Abril de 1979 fue un mes
extraordinario para la política española, entonces en plena transición hacia la
democracia. El pasado miércoles, en efecto, se cumplieron cuarenta y cinco años
de los primeros comicios locales democráticos. Se avanzaba, ciertamente, a
ritmo electoral. La efervescencia y el entusiasmo de entonces contrastan con el
encono y la crispación política de ahora.
Primero, unas legislativas en junio de 1977, de las que salen unas
Cortes constituyentes. Después, diciembre de 1978, referéndum para darnos la
Constitución. Febrero de 1979 de nuevo, elecciones generales. La primavera
española.
El nuevo mapa político estaba incompleto sin el
auténtico germen democrático: el germen municipalista. Se trataba de
democratizar a los ayuntamientos después de casi cuatro décadas de régimen
dictatorial. Otra campaña, fichajes, incorporaciones, siglas a granel, el
tardofranquismo, los radicales extremistas,
formación apresurada, inexperiencia… Pero, sobre todo, entusiasmo e
ilusión. Con la perspectiva de más de cuatro décadas, en la memoria no se
almacena una etapa tan elevada de esos factores.
Y ahí esperaba abril.
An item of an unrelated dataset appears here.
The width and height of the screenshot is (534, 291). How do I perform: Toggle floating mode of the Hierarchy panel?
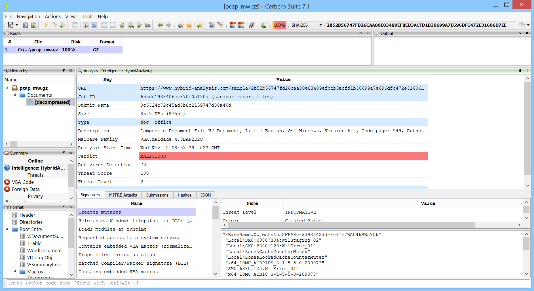pos(64,71)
Fue, desde luego, una primavera
floreciente. Primero, con las elecciones celebradas el día 3. Resultados para
todos los gustos, las primeras mayorías absolutas. Muchos jóvenes, rostros
nuevos, las primeras mujeres… En España, en general, el triunfo de las
izquierdas, de las formaciones progresistas. Fue el primer aviso serio para la
Unión de Centro Democrático (UCD), con Adolfo Suárez en la presidencia del
Gobierno.
Después, con la elección de alcaldes propiamente
dicha, señalada para el sábado 19. Nervios, miradas de confianza y también de
recelo, expectativas, revisión hasta la extenuación de los pasos que había que
dar, repaso de la fórmula de promesa o juramento de la Constitución,
preparación de los espacios donde tendría lugar la ceremonia (alguno de ellos,
infame, por cierto: Puerto de la Cruz hubo de hacerlo en un pasillo de su casa
consistorial), funcionarios que también experimentaban y repasaban la
normativa, representantes de medios de comunicación sin saber muy bien qué hacer
o cómo registrar el acontecimiento, familiares a caballo entre la esperanza y
la inquietud, masas de población agolpándose en las plazas o en el exterior de
los ayuntamientos para contrastar los resultados y para vitorear a los
ganadores… Una larga carrera política se iniciaba en aquellos momentos. Y con
unos cuantos obstáculos que superar.
Era el arranque, en efecto, del municipalismo
democrático al que se habían incorporado profesionales de toda condición,
empresarios y hasta algunos herederos del franquismo que seguían ostentando su
condición de regidores. Quedó dicho: mucha inexperiencia. Una parte de los
nuevos ediles no había tenido más contacto con la política que el margen
permitido al entonces denominado movimiento vecinal.
Todos llegaron a la escuela, a la escuela del
municipalismo, al nivel básico de la política, donde tendrían que aprender
deprisa. Ni un día que perder. Había tanto por hacer. En algunos ayuntamientos,
ni prestaban los servicios básicos de suministros. Fue un alivio, para
entrantes y salientes, una especie de condonación de deuda aprobada por el
Gobierno de Suárez. Pero muchos partían de cero y había que reformar
estructuras (democratizar, en definitiva) además de propiciar fórmulas de
financiación.
Se trataba, en efecto, de poner los cimientos. La
ciudadanía, los vecinos, fueron reaccionando paulatinamente hasta darse cuenta
de que un gran cambio se operaba en sus vidas, en la del pueblo o de la ciudad.
Lo local empezaba a ponerse de moda. Todo empezó en aquel floreciente abril del
79. Y ya han transcurrido cuarenta y cinco años.
Esta entrada quiere ser un homenaje a todos los
ediles de aquel primer mandato municipalista, 1979-83. A todos los que se
esforzaron y se esmeraron, a los que trabajaron gratis, a los que renunciaron a
sus ocupaciones para dedicarse a la política, a los que acreditaron su amor por
el pueblo donde nacieron o residían.